A Public Death: South Carolinians Lose with Judge’s Ruling on Autopsies
The Item in Sumter, South Carolina, is the very definition of a community newspaper.
In fact, it claims to be “South Carolina’s first small town daily newspaper.” It showcases the church directory as prominently as sports on its website. It prints pet obituaries.
The Item also is proving itself to be a champion of free speech and open access to public records in a way that much larger news outlets and professional news organizations have failed.
Jeffrey Collins at the Associated Press wrote a story last week about how hard The Item is fighting to uphold the public’s right to know. A judge in South Carolina decided in a broad ruling that autopsy reports should be kept secret there. Collins framed the issue perfectly:
Most autopsies in South Carolina are paid for by taxpayers, but a state judge has decided they can no longer be reviewed by the public. While the ruling took the media and First Amendment advocates by surprise, it isn't unprecedented. About half of the 50 states severely restrict what can be released from autopsy reports or make them off limits entirely. Much of the debate is over concerns whether an autopsy report is an investigative report that can be reviewed or medical records that should be kept confidential.
Joe Perry at The Item had demanded to see the autopsy of a man shot to death by two Sumter police officers in September 2010. The police had claimed the 25-year-old man – Aaron Leon Jacobs – had pulled a gun. The Morning News of Florence, S.C., editorialized about the importance of the autopsy results this way:
Yes, the implication of such a request is that something was amiss with the shooting, and the police and others might take offense at that. But even if the newspaper suspected nothing, checking as many sources as possible, compiling as much information as can be compiled, is good journalistic policy. We wish we could do it for every story we cover. Would the report have divulged, or at least pointed to, some sort of foul play? We'll never know. The coroner refused to release it. His stated reasoning: the feelings of the family of the deceased.

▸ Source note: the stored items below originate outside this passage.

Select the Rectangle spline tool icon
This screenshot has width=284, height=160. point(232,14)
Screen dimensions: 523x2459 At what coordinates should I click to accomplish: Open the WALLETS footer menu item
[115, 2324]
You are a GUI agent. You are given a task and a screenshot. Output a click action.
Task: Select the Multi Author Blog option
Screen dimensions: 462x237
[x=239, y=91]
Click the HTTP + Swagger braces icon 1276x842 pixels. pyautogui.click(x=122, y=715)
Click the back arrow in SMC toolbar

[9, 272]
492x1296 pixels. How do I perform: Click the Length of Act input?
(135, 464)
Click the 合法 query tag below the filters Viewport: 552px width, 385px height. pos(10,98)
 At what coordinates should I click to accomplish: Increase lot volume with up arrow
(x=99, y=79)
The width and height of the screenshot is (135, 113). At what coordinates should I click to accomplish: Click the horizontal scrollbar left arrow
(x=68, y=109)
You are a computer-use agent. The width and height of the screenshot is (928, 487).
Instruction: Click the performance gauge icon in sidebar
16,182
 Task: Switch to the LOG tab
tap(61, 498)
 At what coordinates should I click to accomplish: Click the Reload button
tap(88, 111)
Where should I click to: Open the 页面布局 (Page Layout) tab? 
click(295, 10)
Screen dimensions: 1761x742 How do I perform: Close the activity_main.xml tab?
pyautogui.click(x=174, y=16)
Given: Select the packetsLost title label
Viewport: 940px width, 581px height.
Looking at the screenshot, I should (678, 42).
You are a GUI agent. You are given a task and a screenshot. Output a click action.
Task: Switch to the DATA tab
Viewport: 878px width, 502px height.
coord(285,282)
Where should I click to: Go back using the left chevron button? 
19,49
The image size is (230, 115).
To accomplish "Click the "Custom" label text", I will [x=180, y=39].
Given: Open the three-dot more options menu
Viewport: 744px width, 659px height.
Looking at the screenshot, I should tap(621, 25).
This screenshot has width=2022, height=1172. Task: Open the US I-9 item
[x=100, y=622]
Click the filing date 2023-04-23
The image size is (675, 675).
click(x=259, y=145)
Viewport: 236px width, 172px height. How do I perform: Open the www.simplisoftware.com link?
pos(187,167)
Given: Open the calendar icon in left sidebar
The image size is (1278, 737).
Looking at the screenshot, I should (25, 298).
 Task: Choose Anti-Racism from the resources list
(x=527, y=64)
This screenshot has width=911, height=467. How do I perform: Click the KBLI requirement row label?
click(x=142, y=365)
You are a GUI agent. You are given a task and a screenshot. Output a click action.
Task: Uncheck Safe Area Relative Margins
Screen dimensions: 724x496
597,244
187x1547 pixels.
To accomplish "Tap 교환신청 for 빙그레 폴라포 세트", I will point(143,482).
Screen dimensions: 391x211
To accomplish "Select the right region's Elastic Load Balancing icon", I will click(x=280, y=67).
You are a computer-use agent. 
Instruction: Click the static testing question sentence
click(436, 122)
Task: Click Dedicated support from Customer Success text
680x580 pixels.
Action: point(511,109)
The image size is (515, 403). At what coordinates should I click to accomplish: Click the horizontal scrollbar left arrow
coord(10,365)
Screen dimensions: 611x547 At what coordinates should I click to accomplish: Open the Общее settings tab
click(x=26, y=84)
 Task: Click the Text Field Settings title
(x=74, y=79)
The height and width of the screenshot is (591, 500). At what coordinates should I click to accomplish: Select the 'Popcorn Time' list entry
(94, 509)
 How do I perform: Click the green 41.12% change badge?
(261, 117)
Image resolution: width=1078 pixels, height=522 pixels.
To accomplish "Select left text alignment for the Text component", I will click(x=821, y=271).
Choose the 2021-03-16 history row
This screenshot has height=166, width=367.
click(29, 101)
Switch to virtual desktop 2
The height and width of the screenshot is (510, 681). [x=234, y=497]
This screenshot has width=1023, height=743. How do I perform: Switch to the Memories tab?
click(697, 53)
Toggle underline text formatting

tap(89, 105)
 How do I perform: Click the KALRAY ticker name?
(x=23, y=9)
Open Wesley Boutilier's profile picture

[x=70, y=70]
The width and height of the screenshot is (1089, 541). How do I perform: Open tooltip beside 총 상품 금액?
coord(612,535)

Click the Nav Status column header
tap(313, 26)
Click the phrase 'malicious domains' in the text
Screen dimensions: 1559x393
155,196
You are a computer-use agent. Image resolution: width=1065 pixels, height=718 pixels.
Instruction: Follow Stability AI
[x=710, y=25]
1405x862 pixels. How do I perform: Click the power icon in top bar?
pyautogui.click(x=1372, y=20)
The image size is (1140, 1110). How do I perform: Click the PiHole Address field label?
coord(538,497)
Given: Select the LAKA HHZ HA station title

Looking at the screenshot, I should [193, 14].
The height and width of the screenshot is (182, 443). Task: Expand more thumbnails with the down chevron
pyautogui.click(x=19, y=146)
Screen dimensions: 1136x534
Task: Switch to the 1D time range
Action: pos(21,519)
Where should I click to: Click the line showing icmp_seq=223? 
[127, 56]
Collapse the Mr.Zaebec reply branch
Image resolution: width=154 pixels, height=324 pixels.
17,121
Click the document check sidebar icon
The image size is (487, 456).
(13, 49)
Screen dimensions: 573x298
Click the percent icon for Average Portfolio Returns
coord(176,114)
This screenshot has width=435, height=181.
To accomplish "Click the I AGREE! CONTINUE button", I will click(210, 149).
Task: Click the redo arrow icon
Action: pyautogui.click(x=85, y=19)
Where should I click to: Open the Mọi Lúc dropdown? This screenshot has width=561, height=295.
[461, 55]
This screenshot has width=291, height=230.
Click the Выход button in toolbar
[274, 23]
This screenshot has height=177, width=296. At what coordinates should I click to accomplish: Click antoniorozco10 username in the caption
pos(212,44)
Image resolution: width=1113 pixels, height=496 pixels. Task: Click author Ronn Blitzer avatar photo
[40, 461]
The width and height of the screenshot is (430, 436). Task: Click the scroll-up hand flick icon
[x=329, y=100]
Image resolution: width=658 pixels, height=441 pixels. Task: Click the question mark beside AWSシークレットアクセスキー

The Item has good reason to push for the autopsy. More than a year after the shooting, it obtained a report from the South Carolina State Law Enforcement Division that included some of the autopsy information. The report showed that Aaron Leon Jacobs had been shot in the head, back and buttocks. Was the shooting justified? Was Jacobs, indeed, armed? Did it really require four shots to stop him?
Collins wrote:
State law does not have any requirement on what information a coroner should release in a suspicious death, meaning it would be left to the elected officials that serve four-year terms to decide what part of the medical examiner's report should be released and what should be kept private. In the Sumter case, the coroner argued the report should not be released because an autopsy report is a medical record. Along with details on how someone died, autopsy reports usually include the person's medical history, a detailed profile of their vital statistics and documentation of other medical problems that could be unrelated to how someone died, especially in an accident or an act of violence.
The coroner is a health care provider? We have heard this story before in places like Vermont.
In a piece posted on SC Now, the situation was summed up perfectly:
South Carolina Press Association Attorney Jay Bender says the coroner is elected by the people and his reports are public records. He also says it is absurd the coroner calls himself a health care provider when he only treats dead people.